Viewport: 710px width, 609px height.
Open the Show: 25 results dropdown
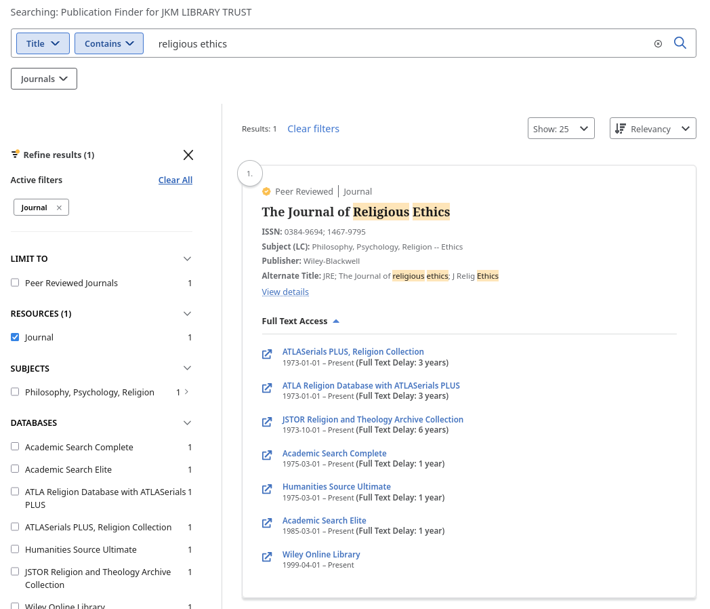(561, 128)
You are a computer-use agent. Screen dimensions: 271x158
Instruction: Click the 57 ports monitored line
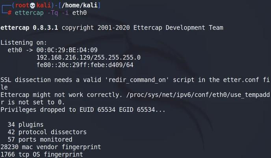(x=40, y=139)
────────
**ASSIGNED TASK:** Every entry, word for word: repeat it, but skip the images.

**OUTPUT FOR THIS EXERCISE:**
Viewport: 710px width, 609px height.
Open the Show: 25 results dropdown
(561, 128)
You are a computer-use agent. Screen dimensions: 271x158
Instruction: Click the 57 ports monitored line
(x=40, y=139)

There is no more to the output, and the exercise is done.